Sunset smirked. “Of course, if we were to use a different definition of ‘fighting with Blake,’ then how many people here could raise their hands for having not done so?”

“If you mean what I think you mean,” Starlight said, sticking her hand in the air.

Twilight also raised her hand.

Sun half-raised his. “I mean, what counts as a fight?”

“I think the other person has to be there for it to count as a fight; you can’t just stew in their absence,” Sunset informed him.

“Oh,” Sun said. “Cool.” He lowered his hand.

Mom’s eyebrows rose. “All the rest of you have…”

“I … may have gotten off to something of a rough start,” Blake admitted, turning her face away and giving serious consideration to leaving a clone of herself behind while she scarpered back to Beacon.

Except Rainbow would probably just fly Mom up there to talk to her about this.

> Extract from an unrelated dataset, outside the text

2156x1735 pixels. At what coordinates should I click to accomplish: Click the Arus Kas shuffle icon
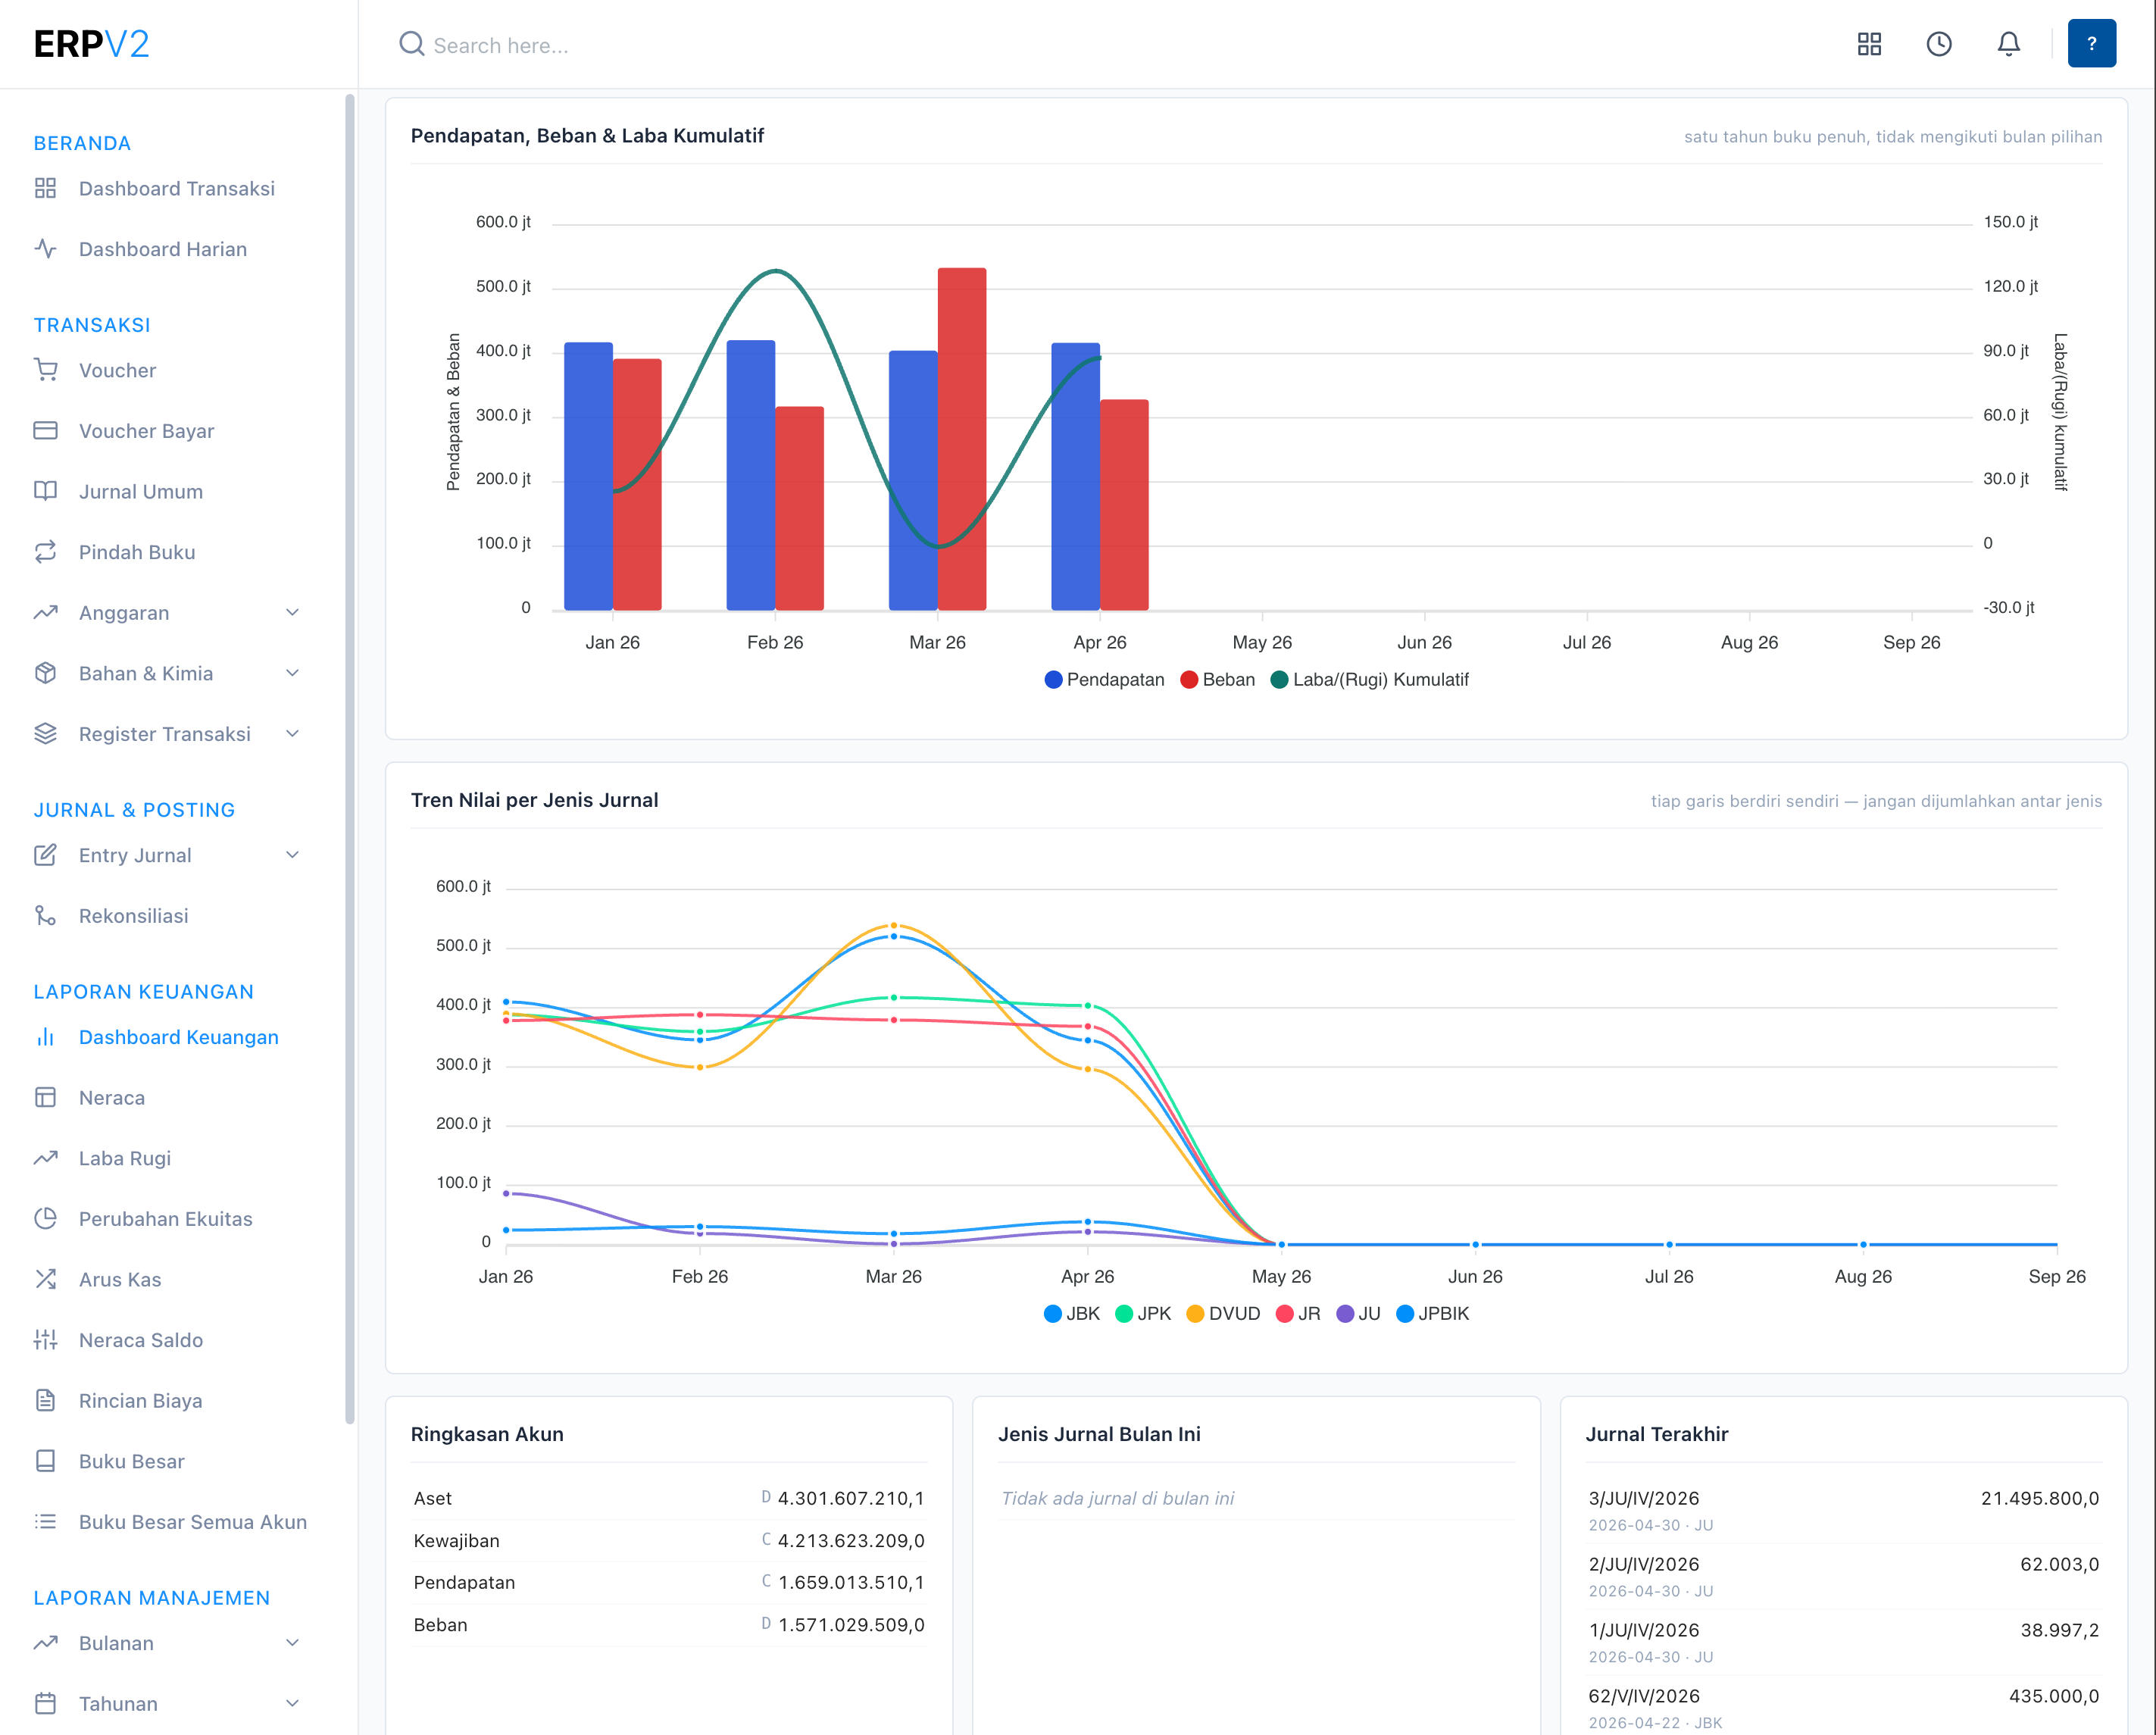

“I see,” Mom murmured. “Except I don’t, which makes me think that I’m going to need to hear a lot more details than I’ve gotten so far about all of this, starting … well,” — she looked around, her skirts swishing a little as she turned while she walked, casting her golden gaze around the assembled group — “I’m afraid I’m going to have to rely on you to tell me exactly where the beginning is. How did all of this start, this road that led Blake to Atlas, this rough start that made you all so fond of her?”

A moment of silence descended on the company. If they were all wondering where they ought to begin, and how much they could or should or wanted to say, then their thoughts were only mirroring those of Blake herself, who didn’t really want to tell her mother the whole story, even the bits that weren’t secret, because … well, because it was kind of embarrassing in places. Despite how far she had come, despite the esteem in which Rainbow and the other Atlesians held her, the fact remained that she had not covered herself in glory in the early days at Beacon, and she was not particularly keen to revisit that with her mother.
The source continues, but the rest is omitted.